**EXTRACT:**
Archive for the ‘reviews’ Category

linux audio confusing as ever

December 19th, 2008

Audio in linux, how to put it into words? How about: oss, alsa, pulseaudio, esound, arts, portaudio, jack, gstreamer, phonon. :googly: Did I miss any? Embarrassment of riches? Or just embarrassment?

I will not rehash history any more than to say that between buggy/incomplete drivers for sound cards and the wonderful world of alsa I've never been able to understand how the hell audio works beyond getting output and, sporadically, input. I am the quintessential dumb user of linux audio, even though I have tried to figure it out.

But let past be past. Ubuntu 8.10 Intrepid. Pulseaudio ready and everything, since 8.04. Why Ubuntu decided to plug in pulseaudio without setting up any gui controls for it is beyond me. All I know is that occasionally sound output will stop working (I get 2 seconds of output and then it stops) and then "pkill pulse" cures it.

Let's run through the list.

alsamixer

I've learned to use alsamixer to fix low level audio problems. It is reliable in that it gives me all the channels on my sound card, so I always use it to mute/unmute my microphone and to untangle the master/pcm/headphones/front speakers settings caused by mixers that only allow me to control the volume of one channel and apps that output on god knows what channel.

That's alsamixer on a Ubuntu 8.10 desktop with all updates installed as per today. Here's the same thing on my laptop.

Same distro, same version, all updates installed. And I have made no conscious choice for this to come about, all I did was install the pulsaudio gui tools. All of a sudden, alsamixer is useless as it only has access to a single "master" channel. It would appear now that pulseaudio is sitting between the sound card and alsa, but does that sound right?

pulseaudio gui

pulseaudio is here, might as well use it, right? Ubuntu ships a bunch of pa* packages that are gui tools for pulseaudio (not installed by default). This one is called pavucontrol. It lets you set volume per audio stream. I love this, I've wanted to have it since forever.

**DATASET CONTENT:**
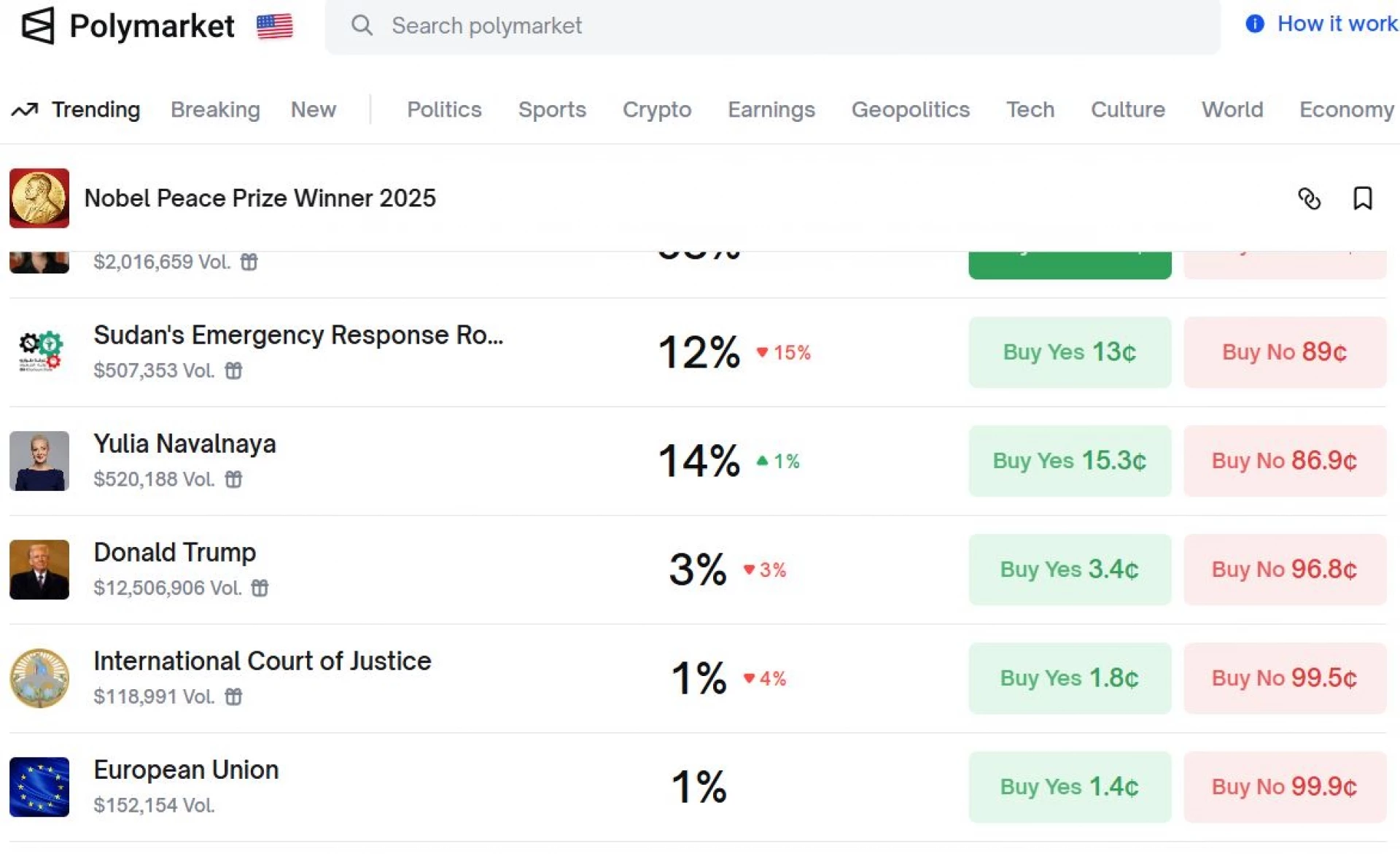Go to the Crypto category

**PROBLEMS TO SOLVE:**
1) According to the Linux audio post, what command fixes sound output that stops after about two seconds?
2) Pick up the Linux audio post after its final sentence and write the next part.
The material has nothing to do with the Linux audio post.

**TASK-BY-TASK OUTPUTS:**
1) "pkill pulse"

2)
But then it comes to output and what do I see?

A single output device. Where is my master, my pcm, all my channels? What's more bizzarre is that pulseaudio says it's connecting to alsa while alsamixer says it's connecting to pulsaudio. Surely that way madness lies?

What's worse, pavucontrol is a gui app without any kind of systray integration, so much as I would like to use it as an easy-to-reach mixer, I can't.

kmix

I run kmix in my tray, it lets me set the volume by scrolling the mousewheel over the icon, which is exactly what I want. It's not a terribly impressive mixer, as it only lets me select one channel to control, whereas what I really would like is to be able to lock several output channels into one, otherwise I'm never really in control. So the best I can do is set the volume to max on master, and tell kmix to show me pcm. That seems to work well enough.

It appears I have two identical channels, but the leftmost is misnamed, that's actually Master.

Now, let's see. alsamixer doesn't show any of these channels, because it delegates to pulseaudio. So kmix connects to... god knows what, but at least I can access these channels.

gnome-volume-control

Gnome's volume manager is an interesting one. It has a combo box for devices. I'm showing here all the devices related to output and how channels are connected.

The good news is that the channels in the default mixer correspond to those in kmix (sweet sanity!). But then there is that bottom mixer with a channel of the same name as the single output channel in pavucontrol. And yes, they are the same (and the same as the single output in alsamixer).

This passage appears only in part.